Print the following records line for line, keeping every character the same.
++++++++
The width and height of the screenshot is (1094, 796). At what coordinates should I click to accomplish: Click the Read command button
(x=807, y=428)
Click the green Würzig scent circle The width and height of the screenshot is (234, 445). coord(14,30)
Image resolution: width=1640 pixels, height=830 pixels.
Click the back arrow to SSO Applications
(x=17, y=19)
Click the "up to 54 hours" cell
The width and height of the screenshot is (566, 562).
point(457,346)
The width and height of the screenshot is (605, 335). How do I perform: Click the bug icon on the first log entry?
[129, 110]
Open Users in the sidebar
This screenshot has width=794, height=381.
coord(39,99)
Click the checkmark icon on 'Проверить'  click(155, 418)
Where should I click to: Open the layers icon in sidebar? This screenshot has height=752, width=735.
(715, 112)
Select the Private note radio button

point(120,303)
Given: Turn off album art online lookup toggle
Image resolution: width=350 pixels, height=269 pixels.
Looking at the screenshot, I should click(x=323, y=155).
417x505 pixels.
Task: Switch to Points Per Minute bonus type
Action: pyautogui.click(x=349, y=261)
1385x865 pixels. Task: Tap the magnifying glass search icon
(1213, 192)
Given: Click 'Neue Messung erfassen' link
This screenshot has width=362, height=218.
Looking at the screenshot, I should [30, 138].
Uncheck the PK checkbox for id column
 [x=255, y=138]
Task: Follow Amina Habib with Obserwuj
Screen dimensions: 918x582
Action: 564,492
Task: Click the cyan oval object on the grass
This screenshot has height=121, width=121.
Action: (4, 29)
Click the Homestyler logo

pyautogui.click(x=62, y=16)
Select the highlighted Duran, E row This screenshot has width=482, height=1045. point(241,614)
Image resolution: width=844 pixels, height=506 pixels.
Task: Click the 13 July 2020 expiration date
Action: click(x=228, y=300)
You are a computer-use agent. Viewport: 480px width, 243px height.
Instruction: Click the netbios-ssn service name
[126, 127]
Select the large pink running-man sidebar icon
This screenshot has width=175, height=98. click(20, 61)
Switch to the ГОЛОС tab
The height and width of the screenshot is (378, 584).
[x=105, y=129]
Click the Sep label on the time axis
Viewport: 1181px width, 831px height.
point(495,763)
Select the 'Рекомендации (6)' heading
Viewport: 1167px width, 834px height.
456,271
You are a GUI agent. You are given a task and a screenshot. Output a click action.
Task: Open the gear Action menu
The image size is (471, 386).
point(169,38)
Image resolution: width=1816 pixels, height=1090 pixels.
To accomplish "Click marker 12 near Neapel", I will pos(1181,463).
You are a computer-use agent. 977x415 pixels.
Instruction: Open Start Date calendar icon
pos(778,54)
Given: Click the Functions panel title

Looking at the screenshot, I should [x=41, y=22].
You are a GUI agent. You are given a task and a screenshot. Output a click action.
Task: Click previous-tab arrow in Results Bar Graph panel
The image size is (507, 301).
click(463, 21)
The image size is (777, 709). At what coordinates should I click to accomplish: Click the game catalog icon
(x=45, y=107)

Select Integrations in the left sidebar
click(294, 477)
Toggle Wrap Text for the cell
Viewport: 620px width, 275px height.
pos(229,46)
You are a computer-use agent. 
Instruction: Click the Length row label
++++++++
• [WORKED SOLUTION]:
The width and height of the screenshot is (1094, 796). At what coordinates should I click to accomplish: Click the Read command button
(x=807, y=428)
Click the green Würzig scent circle The width and height of the screenshot is (234, 445). coord(14,30)
Image resolution: width=1640 pixels, height=830 pixels.
Click the back arrow to SSO Applications
(x=17, y=19)
Click the "up to 54 hours" cell
The width and height of the screenshot is (566, 562).
point(457,346)
The width and height of the screenshot is (605, 335). How do I perform: Click the bug icon on the first log entry?
[129, 110]
Open Users in the sidebar
This screenshot has width=794, height=381.
coord(39,99)
Click the checkmark icon on 'Проверить'  click(155, 418)
Where should I click to: Open the layers icon in sidebar? This screenshot has height=752, width=735.
(715, 112)
Select the Private note radio button

point(120,303)
Given: Turn off album art online lookup toggle
Image resolution: width=350 pixels, height=269 pixels.
Looking at the screenshot, I should click(x=323, y=155).
417x505 pixels.
Task: Switch to Points Per Minute bonus type
Action: pyautogui.click(x=349, y=261)
1385x865 pixels. Task: Tap the magnifying glass search icon
(1213, 192)
Given: Click 'Neue Messung erfassen' link
This screenshot has width=362, height=218.
Looking at the screenshot, I should [30, 138].
Uncheck the PK checkbox for id column
 [x=255, y=138]
Task: Follow Amina Habib with Obserwuj
Screen dimensions: 918x582
Action: 564,492
Task: Click the cyan oval object on the grass
This screenshot has height=121, width=121.
Action: (4, 29)
Click the Homestyler logo

pyautogui.click(x=62, y=16)
Select the highlighted Duran, E row This screenshot has width=482, height=1045. point(241,614)
Image resolution: width=844 pixels, height=506 pixels.
Task: Click the 13 July 2020 expiration date
Action: click(x=228, y=300)
You are a computer-use agent. Viewport: 480px width, 243px height.
Instruction: Click the netbios-ssn service name
[126, 127]
Select the large pink running-man sidebar icon
This screenshot has width=175, height=98. click(20, 61)
Switch to the ГОЛОС tab
The height and width of the screenshot is (378, 584).
[x=105, y=129]
Click the Sep label on the time axis
Viewport: 1181px width, 831px height.
point(495,763)
Select the 'Рекомендации (6)' heading
Viewport: 1167px width, 834px height.
456,271
You are a GUI agent. You are given a task and a screenshot. Output a click action.
Task: Open the gear Action menu
The image size is (471, 386).
point(169,38)
Image resolution: width=1816 pixels, height=1090 pixels.
To accomplish "Click marker 12 near Neapel", I will pos(1181,463).
You are a computer-use agent. 977x415 pixels.
Instruction: Open Start Date calendar icon
pos(778,54)
Given: Click the Functions panel title

Looking at the screenshot, I should [x=41, y=22].
You are a GUI agent. You are given a task and a screenshot. Output a click action.
Task: Click previous-tab arrow in Results Bar Graph panel
The image size is (507, 301).
click(463, 21)
The image size is (777, 709). At what coordinates should I click to accomplish: Click the game catalog icon
(x=45, y=107)

Select Integrations in the left sidebar
click(294, 477)
Toggle Wrap Text for the cell
Viewport: 620px width, 275px height.
pos(229,46)
You are a computer-use agent. 
Instruction: Click the Length row label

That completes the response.